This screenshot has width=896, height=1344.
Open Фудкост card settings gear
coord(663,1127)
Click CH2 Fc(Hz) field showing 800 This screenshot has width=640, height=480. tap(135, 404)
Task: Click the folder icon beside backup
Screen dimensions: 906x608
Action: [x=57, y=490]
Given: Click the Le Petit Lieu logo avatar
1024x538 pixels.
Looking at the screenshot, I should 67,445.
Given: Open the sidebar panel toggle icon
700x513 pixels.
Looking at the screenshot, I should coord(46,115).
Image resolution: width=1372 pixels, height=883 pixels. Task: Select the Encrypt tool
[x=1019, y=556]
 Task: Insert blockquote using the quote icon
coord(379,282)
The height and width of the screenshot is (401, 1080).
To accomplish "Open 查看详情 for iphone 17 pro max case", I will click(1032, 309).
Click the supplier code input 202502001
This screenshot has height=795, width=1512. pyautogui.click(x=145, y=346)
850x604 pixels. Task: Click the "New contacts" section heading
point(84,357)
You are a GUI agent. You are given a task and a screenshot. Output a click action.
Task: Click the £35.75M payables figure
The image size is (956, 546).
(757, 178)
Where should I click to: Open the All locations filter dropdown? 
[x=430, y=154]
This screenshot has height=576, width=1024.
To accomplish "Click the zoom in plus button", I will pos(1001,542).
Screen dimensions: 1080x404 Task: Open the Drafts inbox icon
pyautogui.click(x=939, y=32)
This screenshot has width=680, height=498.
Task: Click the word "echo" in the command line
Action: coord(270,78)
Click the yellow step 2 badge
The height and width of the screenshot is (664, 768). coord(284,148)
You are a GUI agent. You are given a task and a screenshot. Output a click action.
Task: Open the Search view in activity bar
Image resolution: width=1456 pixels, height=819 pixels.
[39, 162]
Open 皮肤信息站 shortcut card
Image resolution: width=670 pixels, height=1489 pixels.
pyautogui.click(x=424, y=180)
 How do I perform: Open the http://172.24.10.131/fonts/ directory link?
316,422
□ □ □
-- Short task --
Reproduce every one of the records above word for word, keeping each line unchanged and in its original order.

-- Final answer --
This screenshot has width=896, height=1344.
Open Фудкост card settings gear
coord(663,1127)
Click CH2 Fc(Hz) field showing 800 This screenshot has width=640, height=480. tap(135, 404)
Task: Click the folder icon beside backup
Screen dimensions: 906x608
Action: [x=57, y=490]
Given: Click the Le Petit Lieu logo avatar
1024x538 pixels.
Looking at the screenshot, I should 67,445.
Given: Open the sidebar panel toggle icon
700x513 pixels.
Looking at the screenshot, I should coord(46,115).
Image resolution: width=1372 pixels, height=883 pixels. Task: Select the Encrypt tool
[x=1019, y=556]
 Task: Insert blockquote using the quote icon
coord(379,282)
The height and width of the screenshot is (401, 1080).
To accomplish "Open 查看详情 for iphone 17 pro max case", I will click(1032, 309).
Click the supplier code input 202502001
This screenshot has height=795, width=1512. pyautogui.click(x=145, y=346)
850x604 pixels. Task: Click the "New contacts" section heading
point(84,357)
You are a GUI agent. You are given a task and a screenshot. Output a click action.
Task: Click the £35.75M payables figure
The image size is (956, 546).
(757, 178)
Where should I click to: Open the All locations filter dropdown? 
[x=430, y=154]
This screenshot has height=576, width=1024.
To accomplish "Click the zoom in plus button", I will pos(1001,542).
Screen dimensions: 1080x404 Task: Open the Drafts inbox icon
pyautogui.click(x=939, y=32)
This screenshot has width=680, height=498.
Task: Click the word "echo" in the command line
Action: coord(270,78)
Click the yellow step 2 badge
The height and width of the screenshot is (664, 768). coord(284,148)
You are a GUI agent. You are given a task and a screenshot. Output a click action.
Task: Open the Search view in activity bar
Image resolution: width=1456 pixels, height=819 pixels.
[39, 162]
Open 皮肤信息站 shortcut card
Image resolution: width=670 pixels, height=1489 pixels.
pyautogui.click(x=424, y=180)
 How do I perform: Open the http://172.24.10.131/fonts/ directory link?
316,422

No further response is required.